Obrador’s “determination to challenge the results” should not be perceived by North American readers as a threat to democracy. Obrador is exercising his right as a candidate according to the procedures set up beforehand by the Tribunal. By using his last resource at the TRIFE, Obrador is in fact supporting democracy and making up for another episode in recent memory. When Cardenas, the leftist candidate for president in 1988 lost, he was perceived as not using all of the means available to challenge what many people thought was electoral fraud. North American papers’ representations of Obrador’s “defiance” against the “widely respected” IFE misleads the reader, and parrots the Mexican conservative line that Obrador is a “disrespectful” “socialist” and “leftist” candidate. Yet during the campaign, Obrador sold himself as the “central-left” alternative, never as the “left.” In fact, most Mexicans would have called the feminist Patricia Mercado the real left candidate in the election. The Mexican left is “the other campaign” represented by the Zapatista leader Subcomandante Marcos who called for a no vote. While Canadian and American conceptions of a left government may differ greatly from those in Latin America, the fact remains that in Mexico, Obrador is seen as a liberal and rejected by the left of the political spectrum. Obrador is no Marxist: he has numerous dealings with the richest men in Latin America, including 3rd richest man in the world, Carlos Slim --the owner of different monopolies of telecommunications in Mexico.
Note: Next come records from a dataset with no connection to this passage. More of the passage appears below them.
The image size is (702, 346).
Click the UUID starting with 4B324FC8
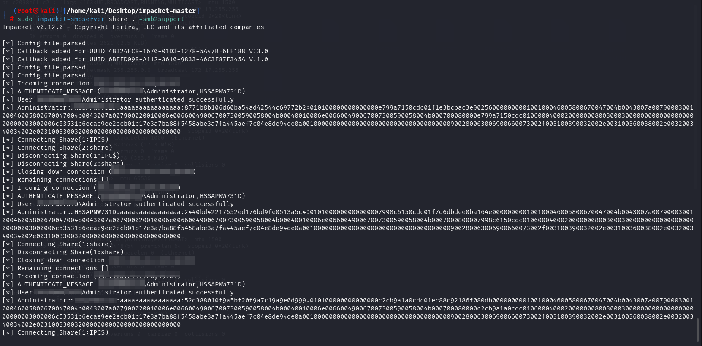click(x=177, y=51)
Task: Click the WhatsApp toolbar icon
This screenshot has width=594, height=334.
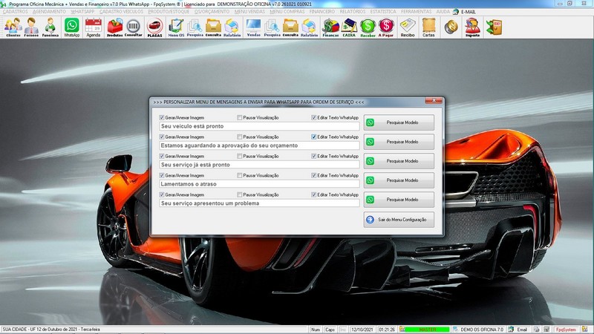Action: coord(71,27)
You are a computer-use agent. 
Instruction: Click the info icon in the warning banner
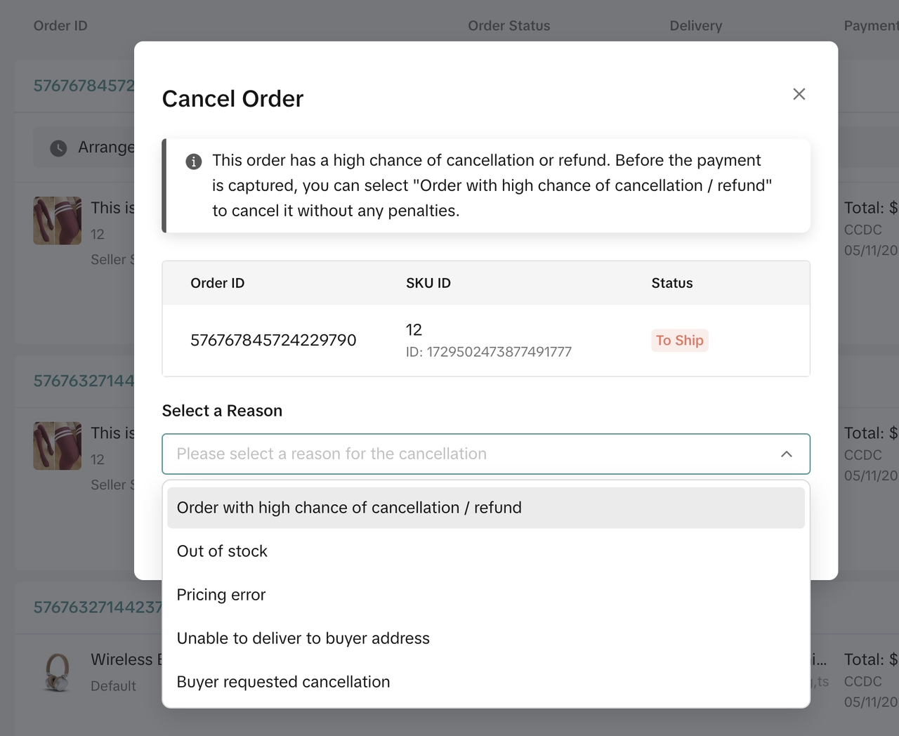(193, 162)
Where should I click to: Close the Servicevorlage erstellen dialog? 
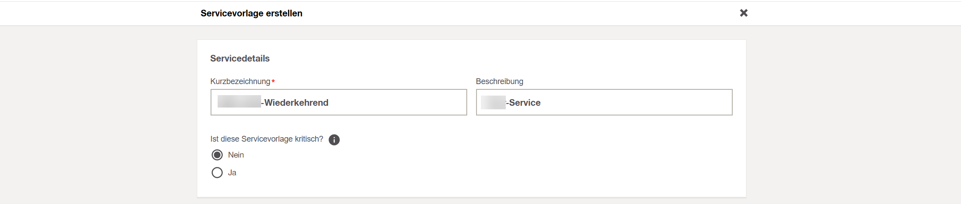(x=744, y=13)

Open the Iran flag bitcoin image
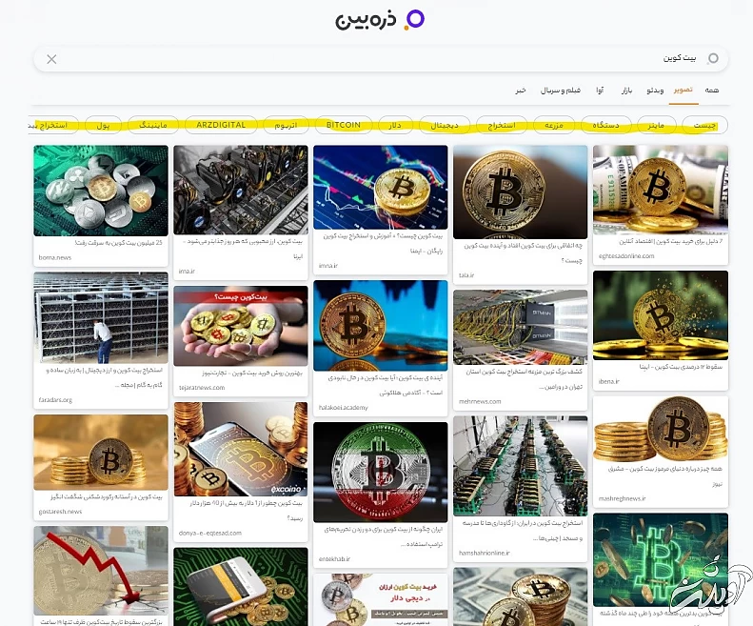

Mainstream North American coverage of the Mexican elections has been misleading and misinformed. The Mexican electoral process is very different than the American and Canadian ones; the translation of this process to Anglo readers hasn’t reflected the differences in political systems and electoral processes. On the contrary, it has given North American readers a story they can identify with at the expense of printing the truth. Unfortunately Mexico is becoming more and more Americanized, the conservatives imported a US –style smear campaign against Obrador, and we now have a very divided electorate – our own blue and red states. However there are still some important differences. In Mexico we vote by hand in ballots, not into computers, so a vote by vote hand count has the possibility of making a difference. Many Mexicans support a vote by vote count and contrary to reports in the North American media, international observers are worried about the IFE’s performance. The Mexican leftist newspaper La Jornada reported that a “commission of observers from the European Union has demanded transparency.” Furthermore, the NGO Global exchange has declared that a “vote by vote count will bring transparency to the process.”

With a history of fraud and illegality in elections, the inconsistencies and irregularities in the PREP results have generated a great deal of doubt among Mexicans. A vote by vote hand count has the possibility of unifying a very polarized society; it also promises to dissipate doubts and validate the legality of the election. At this time in Mexico we need international support to guarantee a transparent and clear election. The twisted representation of the electoral process presented by mainstream U.S. and Canadian newspapers only contributes to an already confusing, tense, and complicated local political situation.

Susana is a Mexican living in Montreal.